Watson's captain's picks want redemption in Scotland

By Rex HoggardSeptember 3, 2014, 1:28 am

NEW YORK – Where players like Hunter Mahan, Keegan Bradley and Webb Simpson see redemption, U.S. Ryder Cup captain Tom Watson can sense an edge, however slight and subtle.

If the U.S. side is going to end a road game victory drought that extends back more than two decades it will be this psychological distinction that will lift them over the paper lions in Scotland.

An often-repeated sentiment during Tuesday’s captain’s picks announcement from Studio 8H at 30 Rock, atonement, be it for the 2012 meltdown at Medinah or the mudslide in ’10 at Celtic Manor, seems to be a singular focus for players and captain.

“Redemption is going to be a strong word among the players,” said Mahan, who was announced as Watson’s second selection. “Europe has flat out kicked our butt in recent years.”

Simpson, who was a member of the ’12 team that booted a 10-6 advantage heading into Sunday’s singles play, echoed those comments, “It was a week I’ll never forget. It was a week we were playing so well we knew we were going to win,” he said.

And Bradley, whose pain from the last matches ran so deep he has yet to unpack his bag for the week, “We’re always trying to fight and keep it down, but that (loss) is always there,” he said.

Watson played along, fanning the competitive flames in search of an advantage, a spark, maybe even a ploy, to wrest the U.S. team out of a slide that has included seven loses in the last nine matches.



“Every player in this team will go in there thinking about Medinah. They will know, I don’t have to tell them,” the captain said. “I know how it hurt me. I watched it and for three days I had a big hole in my stomach.”

While Bradley, the American side’s answer to Ian Poulter, and Mahan, whose victory at last month’s Barclays likely pushed him over the top, seemed to be the proverbial low-hanging fruit for captain Tom, Simpson’s selection is sure to draw scrutiny in the weeks leading up to the matches.

Watson admitted that he came to the conclusion Simpson was the right man for the final pick over the likes of Chris Kirk, Bill Haas and Brandt Snedeker early Tuesday when he glanced down at the litany statistics from past matches.

- _Provided records_:
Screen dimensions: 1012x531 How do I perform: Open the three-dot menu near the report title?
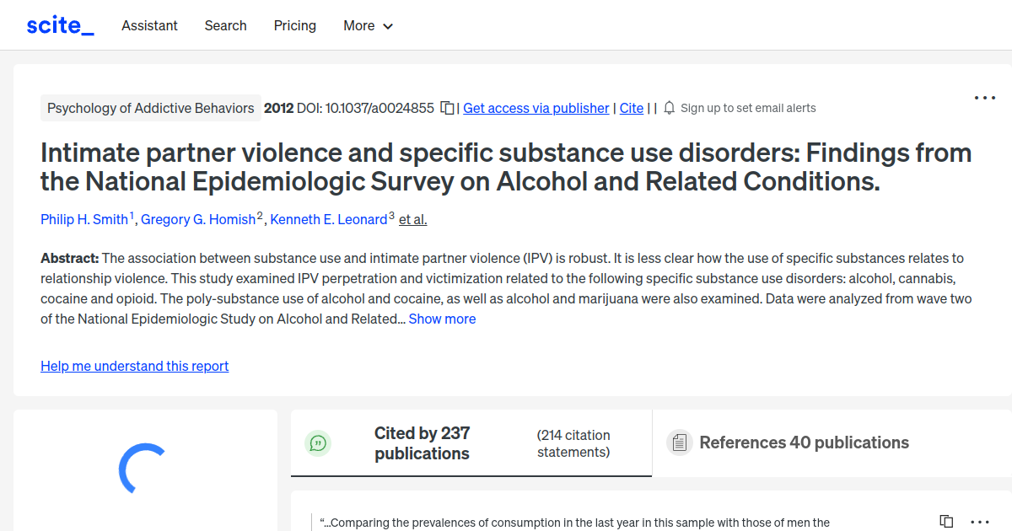click(x=984, y=98)
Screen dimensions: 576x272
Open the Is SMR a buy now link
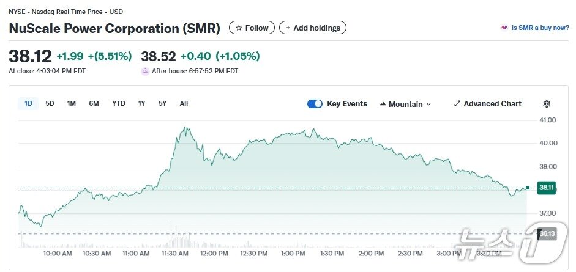pyautogui.click(x=540, y=28)
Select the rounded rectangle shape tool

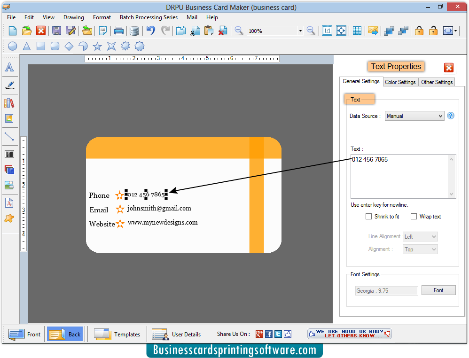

- _Instruction_: In the Ryder Cup article, why did choosing Mahan look like an easy decision for Watson? Answer in one to three sentences.

- _Solution to this problem_: Mahan's win at the Barclays the month before likely pushed him over the top. That made him, along with Bradley, the proverbial low-hanging fruit for Watson.